» **Text extract**:

§

I did find some interesting second-hand shopping while I lived in Tokyo, including a weekly Salvation Army sale. One time I watched a worker unpack a whimsical small scale kimekome set of Dolls Day Hina Matsuri dolls in muted colors. As soon as she unpacked it, I bought it and she had to immediately pack it up again! (This set is still in Connecticut, so I cannot show you photos at this time.)

Japan Hina Matsuri display

Hina Matsuri, or Dolls Day festival on March 3rd, displays a replica of the court, and is perhaps the most well- known of Japanese dolls.

My life in Tokyo continued to include travel, in which I delighted. In 1989 I visited Nagoya and went to the famous Nagoya Temple Market. At one of the stalls there, I found a girl doll with moveable limbs and real hair. I didn’t know what kind of doll she was (a Bunraku puppet doll, I speculated, but there were no strings). I bought her.

1989 8 March Nagoya Temple flea market 2 Jennie Jonathan

Shopping at the Nagoya Temple Market in 1989. I am on the left with my first son.

§

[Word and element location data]
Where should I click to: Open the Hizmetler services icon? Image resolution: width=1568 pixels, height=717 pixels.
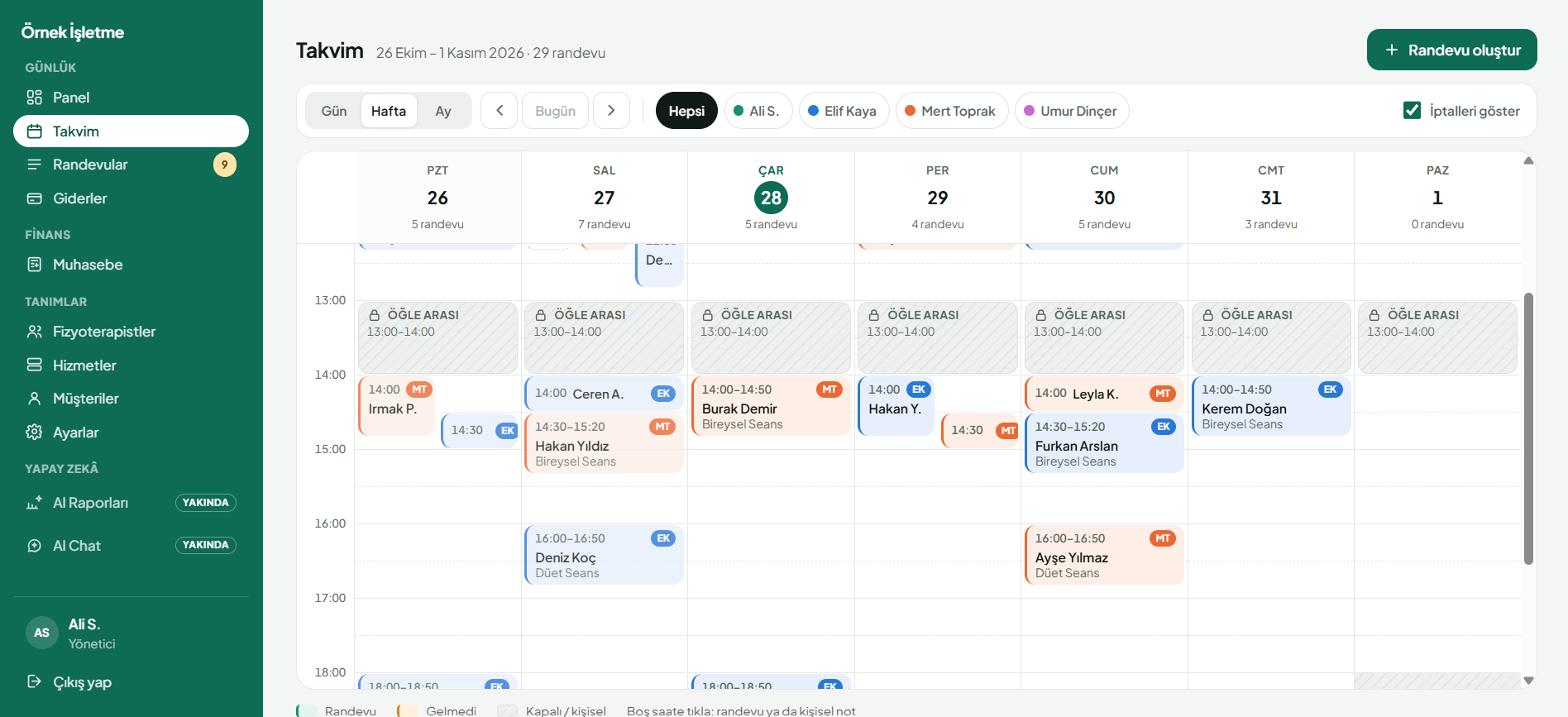[x=34, y=366]
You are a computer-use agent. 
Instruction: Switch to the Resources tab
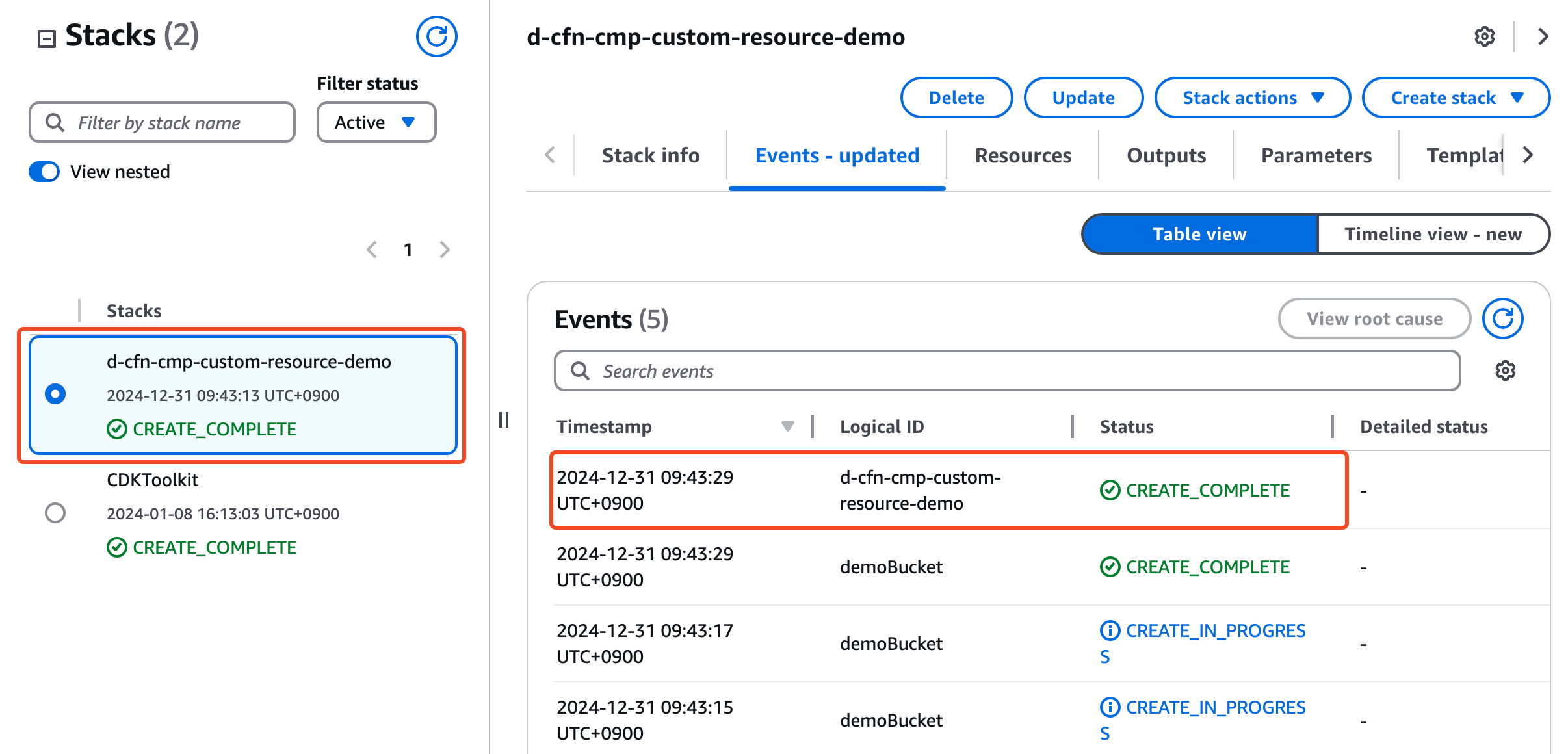1023,155
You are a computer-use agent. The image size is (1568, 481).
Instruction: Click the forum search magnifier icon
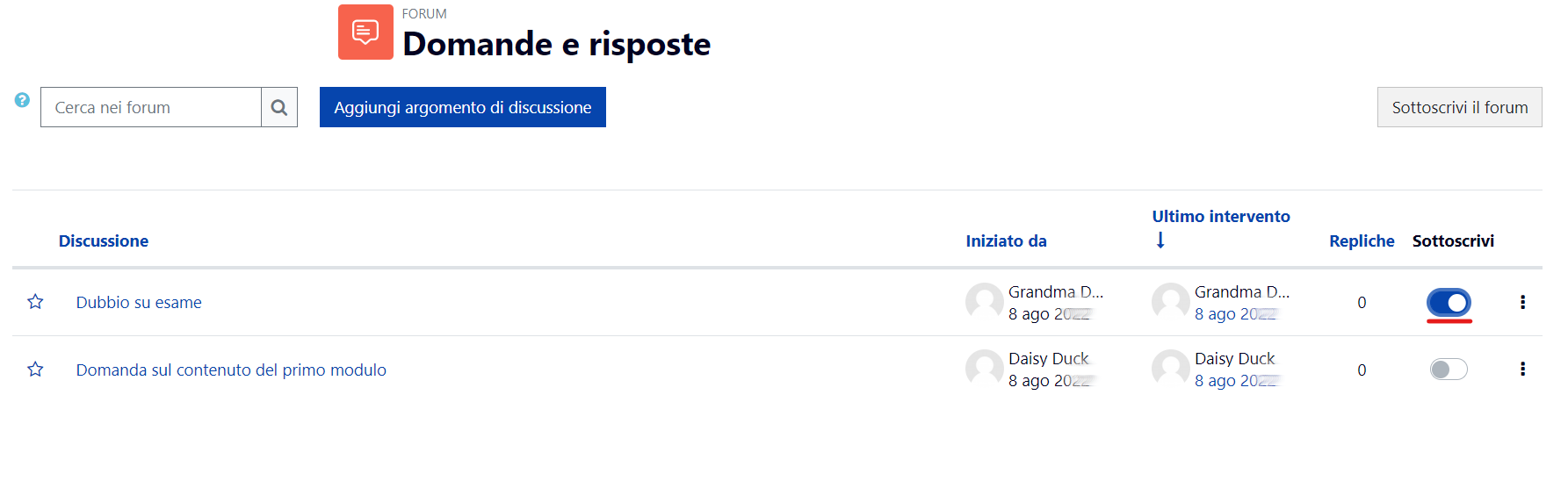click(x=279, y=107)
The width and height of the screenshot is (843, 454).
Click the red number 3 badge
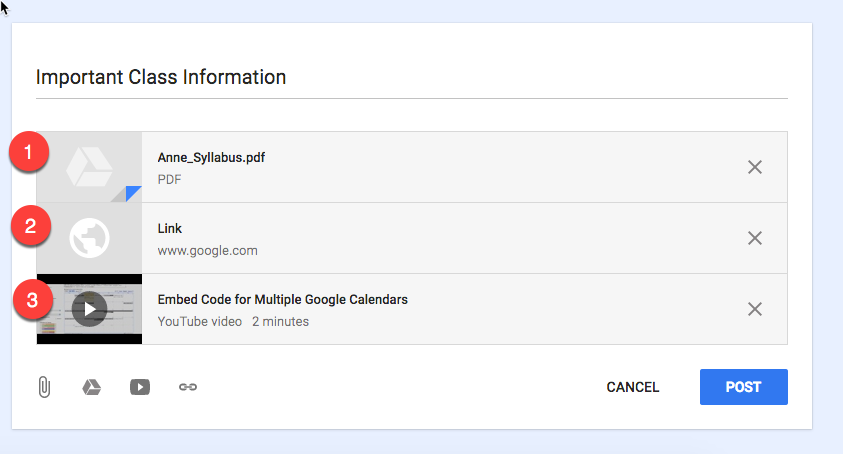30,298

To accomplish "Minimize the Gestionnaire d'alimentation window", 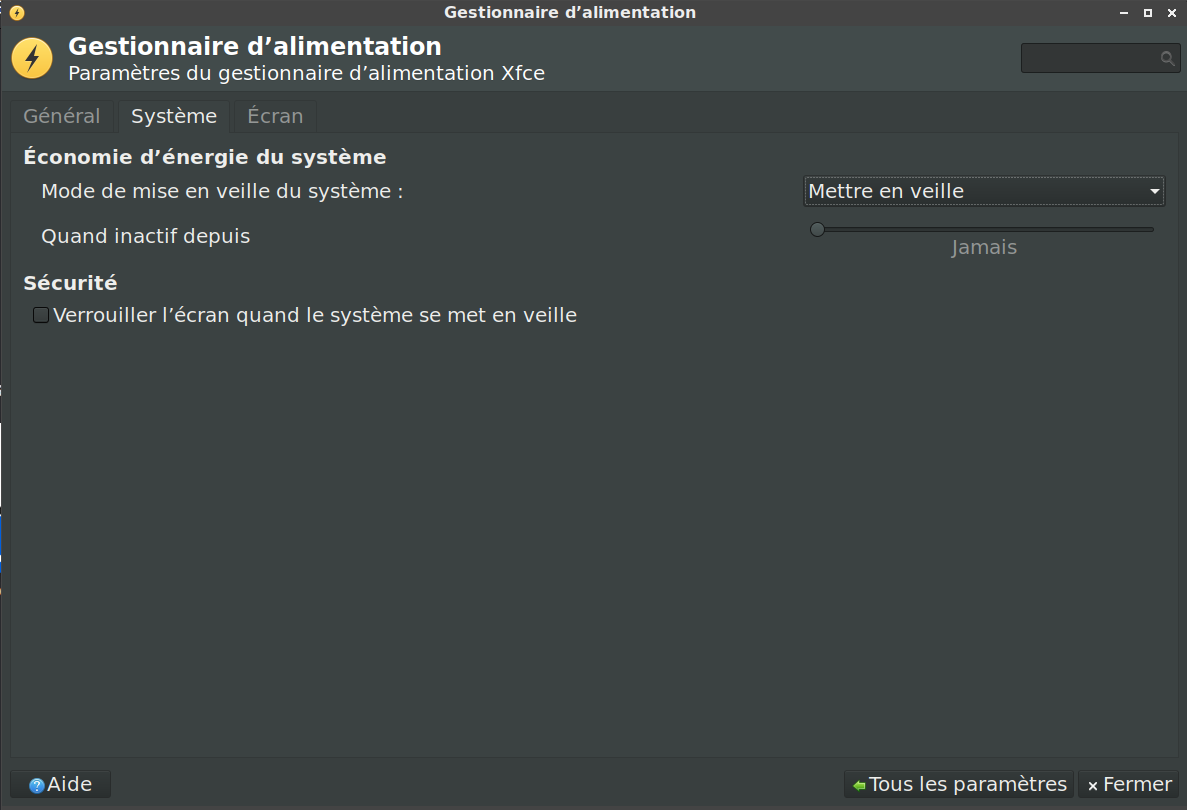I will tap(1124, 13).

§

» **Task to complete**: Write out the passage of the Tokyo doll-shopping text from "Japan Hina Matsuri" up to and including "I bought her.". These items were drawn from a separate source.

» **In response**:
Japan Hina Matsuri display

Hina Matsuri, or Dolls Day festival on March 3rd, displays a replica of the court, and is perhaps the most well- known of Japanese dolls.

My life in Tokyo continued to include travel, in which I delighted. In 1989 I visited Nagoya and went to the famous Nagoya Temple Market. At one of the stalls there, I found a girl doll with moveable limbs and real hair. I didn’t know what kind of doll she was (a Bunraku puppet doll, I speculated, but there were no strings). I bought her.